● **WORK ORDER**
How many lines of the data contain the string "button"? Write the number and nothing more.

[Source records]
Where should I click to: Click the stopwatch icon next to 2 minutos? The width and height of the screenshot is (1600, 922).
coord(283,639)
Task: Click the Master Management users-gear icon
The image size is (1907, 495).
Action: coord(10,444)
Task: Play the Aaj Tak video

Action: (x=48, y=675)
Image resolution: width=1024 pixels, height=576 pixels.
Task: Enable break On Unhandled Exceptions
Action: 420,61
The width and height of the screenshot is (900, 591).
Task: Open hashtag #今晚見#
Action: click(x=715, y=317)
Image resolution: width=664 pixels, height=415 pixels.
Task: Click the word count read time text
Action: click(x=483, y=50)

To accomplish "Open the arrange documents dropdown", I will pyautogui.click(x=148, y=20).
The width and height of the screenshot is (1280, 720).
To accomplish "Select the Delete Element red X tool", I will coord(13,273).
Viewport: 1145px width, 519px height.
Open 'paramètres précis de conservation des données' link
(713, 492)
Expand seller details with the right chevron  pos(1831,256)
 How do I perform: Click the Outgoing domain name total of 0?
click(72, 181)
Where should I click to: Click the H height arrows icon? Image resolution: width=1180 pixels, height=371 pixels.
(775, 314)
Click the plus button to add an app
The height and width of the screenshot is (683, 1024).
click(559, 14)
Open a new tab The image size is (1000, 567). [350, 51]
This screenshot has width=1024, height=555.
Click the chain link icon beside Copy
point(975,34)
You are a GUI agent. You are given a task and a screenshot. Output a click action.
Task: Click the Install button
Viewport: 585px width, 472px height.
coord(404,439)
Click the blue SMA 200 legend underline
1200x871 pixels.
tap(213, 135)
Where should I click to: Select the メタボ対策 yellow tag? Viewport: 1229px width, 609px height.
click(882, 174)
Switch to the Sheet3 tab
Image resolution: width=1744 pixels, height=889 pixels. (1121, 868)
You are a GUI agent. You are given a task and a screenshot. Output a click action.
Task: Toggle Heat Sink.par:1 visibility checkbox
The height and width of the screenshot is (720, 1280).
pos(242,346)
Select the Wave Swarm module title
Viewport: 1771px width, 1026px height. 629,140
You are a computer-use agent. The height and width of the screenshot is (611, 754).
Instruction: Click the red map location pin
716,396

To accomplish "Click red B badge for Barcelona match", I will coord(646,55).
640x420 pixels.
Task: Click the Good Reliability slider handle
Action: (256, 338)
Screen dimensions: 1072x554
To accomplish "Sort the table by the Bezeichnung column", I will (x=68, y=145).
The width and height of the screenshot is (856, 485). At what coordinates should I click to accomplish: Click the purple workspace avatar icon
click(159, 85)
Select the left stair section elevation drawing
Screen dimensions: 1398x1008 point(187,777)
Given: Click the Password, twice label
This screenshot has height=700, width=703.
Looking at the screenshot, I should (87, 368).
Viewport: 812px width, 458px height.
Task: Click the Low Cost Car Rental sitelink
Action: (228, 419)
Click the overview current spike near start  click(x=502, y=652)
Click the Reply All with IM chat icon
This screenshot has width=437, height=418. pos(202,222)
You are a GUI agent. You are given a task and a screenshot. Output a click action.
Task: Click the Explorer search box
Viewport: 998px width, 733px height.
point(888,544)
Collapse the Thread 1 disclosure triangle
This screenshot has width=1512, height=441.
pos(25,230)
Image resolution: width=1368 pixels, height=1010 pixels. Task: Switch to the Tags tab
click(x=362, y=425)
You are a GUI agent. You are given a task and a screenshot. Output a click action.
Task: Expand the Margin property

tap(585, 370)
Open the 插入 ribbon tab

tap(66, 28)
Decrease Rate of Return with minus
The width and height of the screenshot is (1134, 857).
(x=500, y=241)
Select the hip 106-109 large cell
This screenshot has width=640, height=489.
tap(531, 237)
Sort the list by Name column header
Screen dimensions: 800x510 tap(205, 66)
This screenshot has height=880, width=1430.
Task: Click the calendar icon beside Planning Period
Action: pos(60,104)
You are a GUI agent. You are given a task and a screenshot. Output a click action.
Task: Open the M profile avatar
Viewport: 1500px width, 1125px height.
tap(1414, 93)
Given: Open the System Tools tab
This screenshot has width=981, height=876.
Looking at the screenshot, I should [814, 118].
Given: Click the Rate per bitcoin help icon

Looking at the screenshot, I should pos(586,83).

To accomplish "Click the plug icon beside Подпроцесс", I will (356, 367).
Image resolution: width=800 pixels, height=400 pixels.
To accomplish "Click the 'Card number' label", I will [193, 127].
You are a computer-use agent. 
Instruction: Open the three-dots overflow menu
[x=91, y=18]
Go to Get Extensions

● **TASK RESULT**
2